Le Mali et le Sénégal ont annoncé un renforcement de leur coopération militaire pour lutter contre le terrorisme dans leur zone frontalière. L’annonce, faite à l’issue d’une rencontre entre le ministre malien de la Défense, Sadio Camara, et l’ambassadrice du Sénégal au Mali, Fatoumata Binétou Rassoul Correa, vise à améliorer les mécanismes de coordination entre les deux armées. L’objectif est clair : répondre à une menace jihadiste qui gagne du terrain, en particulier dans la région malienne de Kayes, limitrophe du Sénégal.
Cette région de Kayes, longtemps épargnée par le feu des groupes armés, est devenue un axe stratégique pour les mouvements jihadistes. Les attaques se multiplient contre les convois logistiques, les positions militaires et les citernes de carburant. Ces actions ne visent pas seulement à affaiblir les forces de sécurité maliennes. Elles cherchent aussi à ouvrir un nouveau corridor vers les côtes atlantiques, où la vigilance sécuritaire reste inégale. Le Sénégal, qui n’a pas connu d’attaque majeure sur son sol depuis plusieurs années, voit ainsi sa zone frontalière basculer dans une vulnérabilité nouvelle.
Ce rapprochement militaire intervient dans un contexte régional déjà lourd de tensions. Le Mali, dirigé par une junte militaire depuis 2020, a rompu une partie de ses alliances occidentales pour se tourner vers la Russie via le groupe Wagner, devenu Africa Corps.
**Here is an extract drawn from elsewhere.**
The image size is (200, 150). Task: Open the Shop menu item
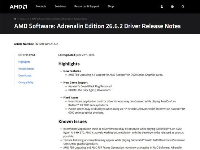(110, 6)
De son côté, le Sénégal reste un partenaire historique de la France et des États-Unis, tout en cherchant à préserver sa stabilité intérieure. Cette divergence diplomatique n’avait jusqu’ici pas facilité une coordination opérationnelle fine. La menace jihadiste à Kayes change la donne : elle impose un pragmatisme que les considérations géopolitiques ne peuvent plus entraver.
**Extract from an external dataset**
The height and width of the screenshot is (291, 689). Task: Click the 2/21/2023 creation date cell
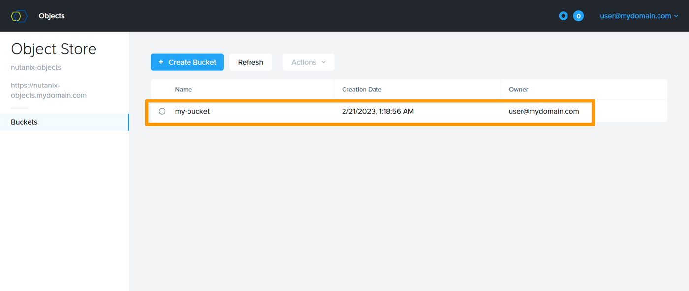(377, 112)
Les prochains mois diront si cette annonce dépasse le stade des intentions. La coopération bilatérale bute souvent sur des questions de confiance, de partage de renseignements et de réactivité des chaînes de commandement. Pour être crédible, l’alliance devra se traduire par des patrouilles mixtes, des échanges d’officiers de liaison et une harmonisation des règles d’engagement. Sans ces mesures concrètes, la zone de Kayes risque de devenir un sanctuaire de repli pour les groupes armés chassés du centre du Mali. Le Sénégal, qui n’a pas les moyens d’une militarisation lourde de sa frontière, joue gros sur ce dossier.
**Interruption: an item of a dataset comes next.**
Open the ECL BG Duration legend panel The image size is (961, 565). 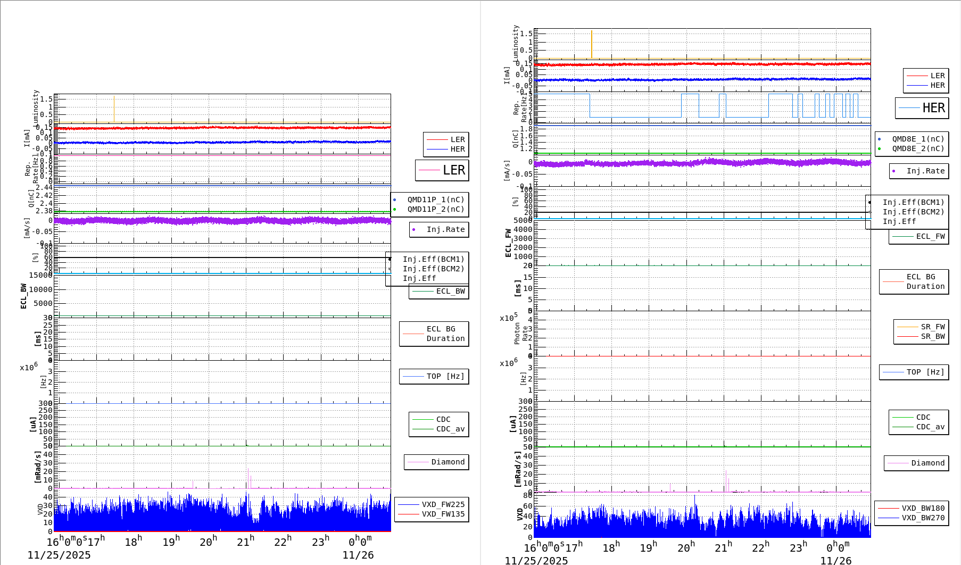pos(434,334)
Des sources locales à Kayes font état d’une montée de l’inquiétude parmi les populations civiles. Les agriculteurs et éleveurs, pris en étau entre l’armée et les groupes armés, commencent à fuir les zones rurales. Ce déplacement silencieux nourrit à son tour l’insécurité alimentaire et fragilise le tissu social. Or, aucune annonce officielle n’a encore intégré cette dimension humaine dans le dispositif sécuritaire. L’histoire récente du Sahel montre que lutter contre le terrorisme sans protéger et impliquer les populations conduit souvent à des succès temporaires, suivis de rechutes violentes. Dakar et Bamako en sont avertis. Reste à savoir s’ils en tireront les leçons.